More SpaceX Starship launch tower hardware headed from KSC to Texas

On a day Boeing’s Starliner was the focus on the Space Coast, SpaceX went about the business of building up and shipping out more infrastructure to support its massive Starship rocket.

Some rather large steel pieces that make up the Starship and Super Heavy launch tower that were fabricated at SpaceX’s manufacturing facilities on base at KSC made their way to the turn basin adjacent the press site awaiting a barge headed up the Banana River.

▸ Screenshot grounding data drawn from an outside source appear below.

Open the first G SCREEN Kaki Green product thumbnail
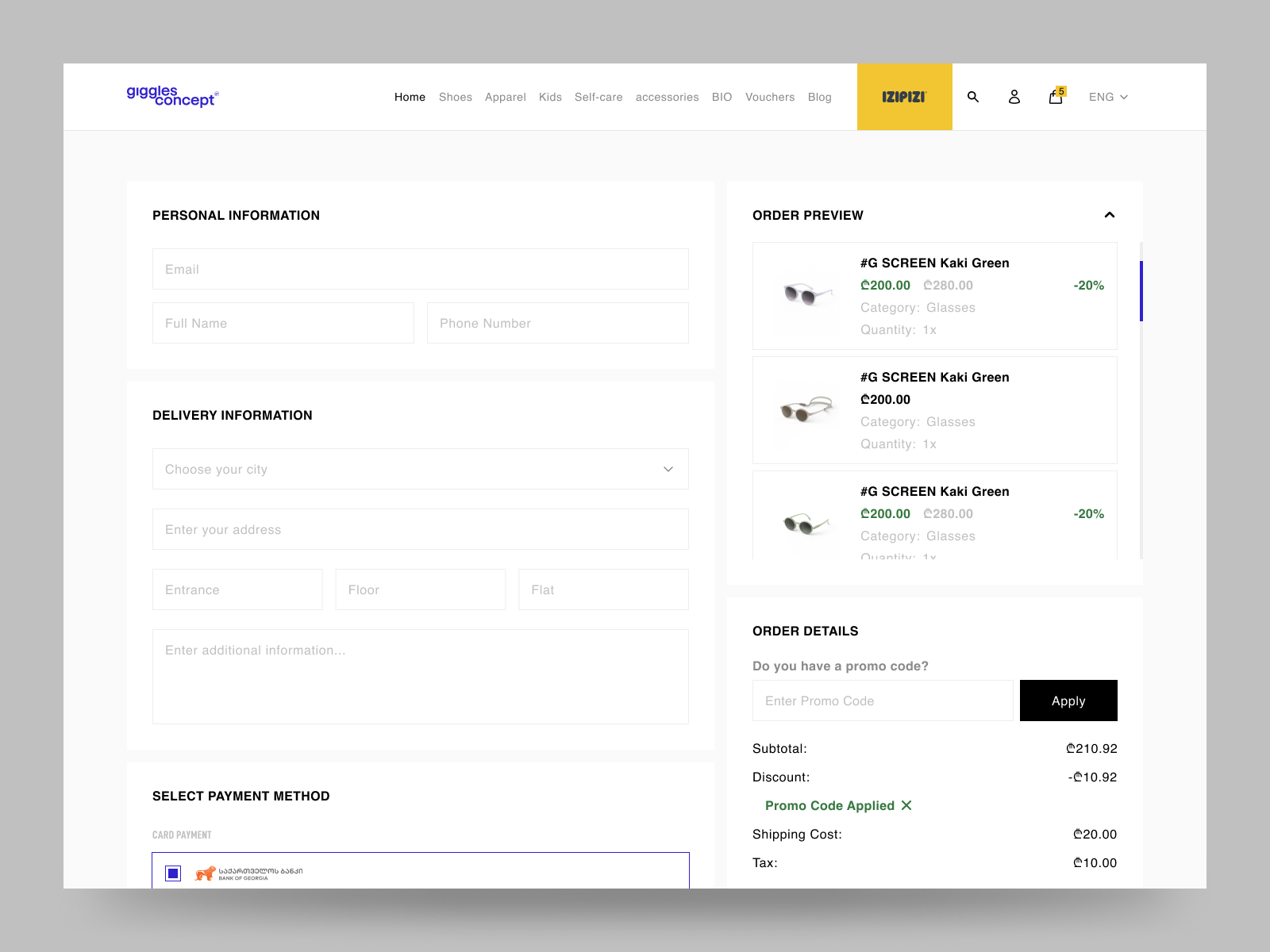The height and width of the screenshot is (952, 1270). tap(806, 296)
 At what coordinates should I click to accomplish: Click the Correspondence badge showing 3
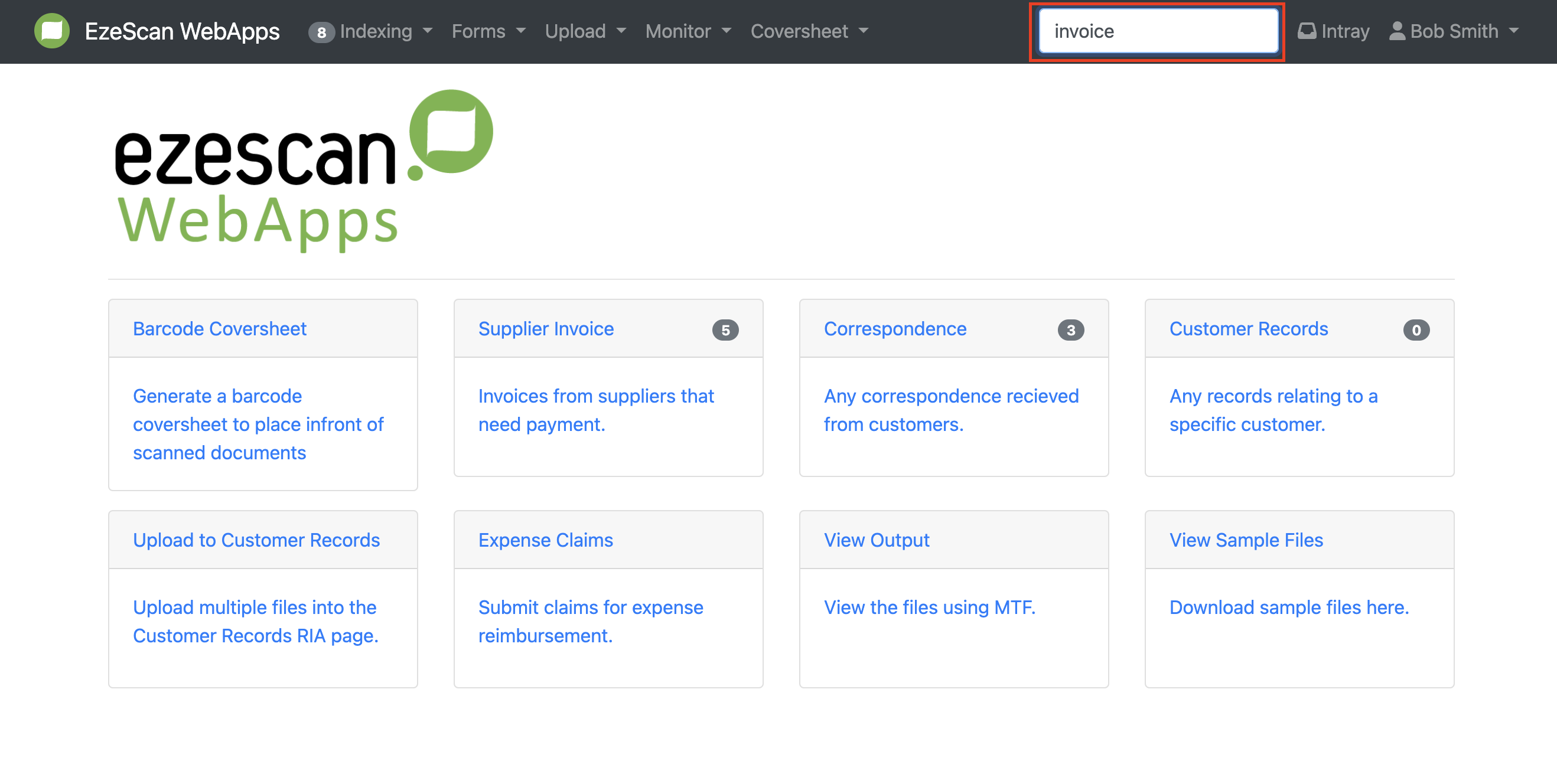(x=1070, y=330)
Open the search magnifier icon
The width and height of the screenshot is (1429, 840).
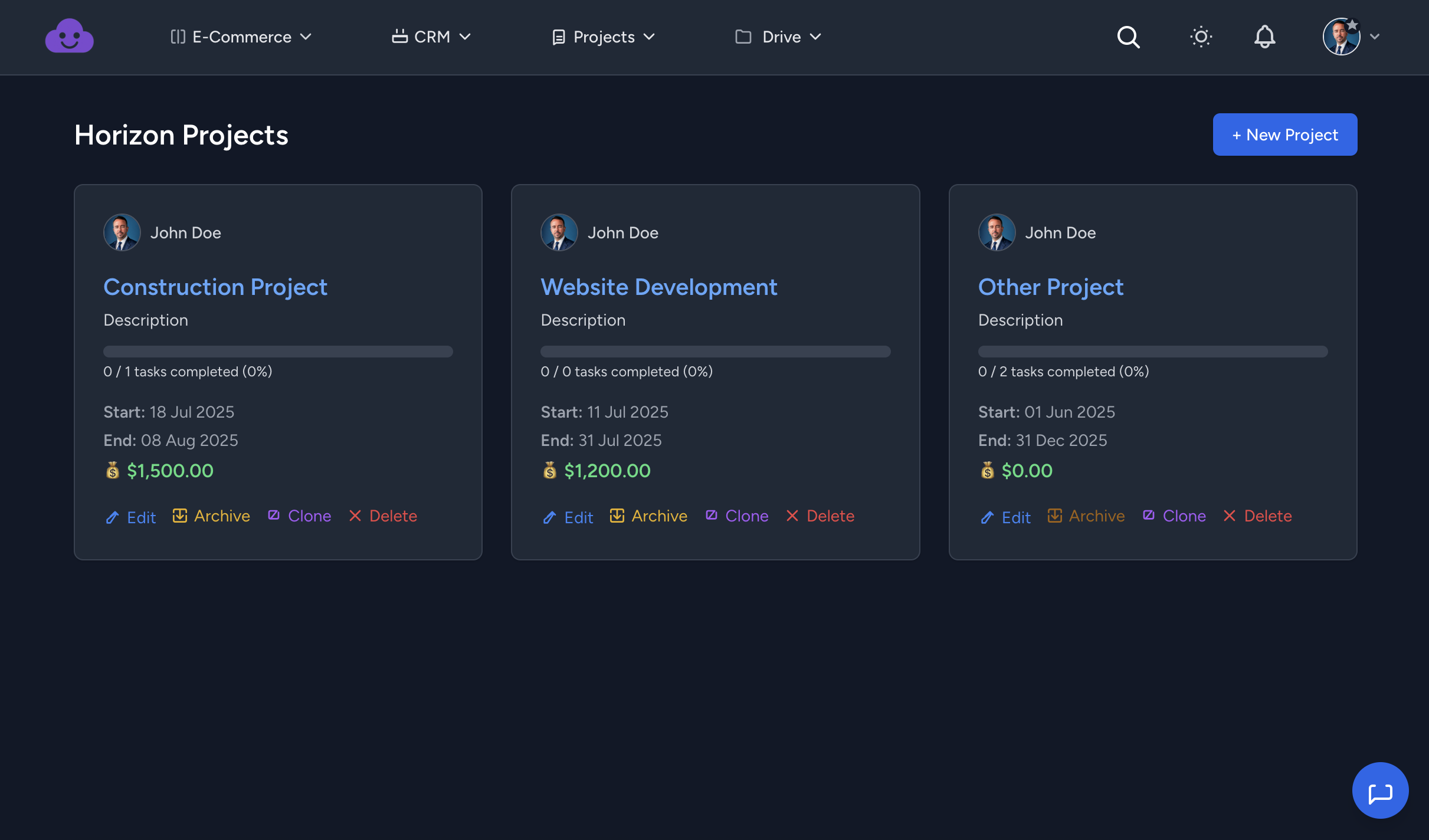tap(1128, 37)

The materials are headed to Texas where SpaceX conducts its test flights of its next-generation rocket. The company announced Saturday that it was pushing its target launch for the fourth orbital flight attempt to June 6, one day later than planned.

It still needs approval from the Federal Aviation Administration, but if it flies, SpaceX will attempt to further progress on the most powerful orbital rocket to ever launch from Earth.

Capable of producing more than 16 million pounds of thrust on liftoff, the 396-foot-tall rocket lifts off from a tower that Elon Musk refers to as Mechazilla. It’s designed to eventually be able to capture back the Super Heavy first stage during return landings through the use of what Musk calls “chopsticks,” which were one of the two massive steel structures being shipped from KSC.

SpaceX has already shipped several pieces for a new Starship tower from KSC to Texas.

In time, it plans to build out updated launch towers at both KSC’s Launch Pad 39-A and Cape Canaveral Space Force Station, depending on the results of two environmental impact studies.

An early version of the KSC Starship tower ceased construction in 2022, and may be redone after SpaceX works out all of the launch pad kinks with test flights from Texas.

The fourth orbital flight attempt looks to build on the success of flight three, although both its upper Starship stage and Super Heavy boosters were not able to make controlled descents during the flight.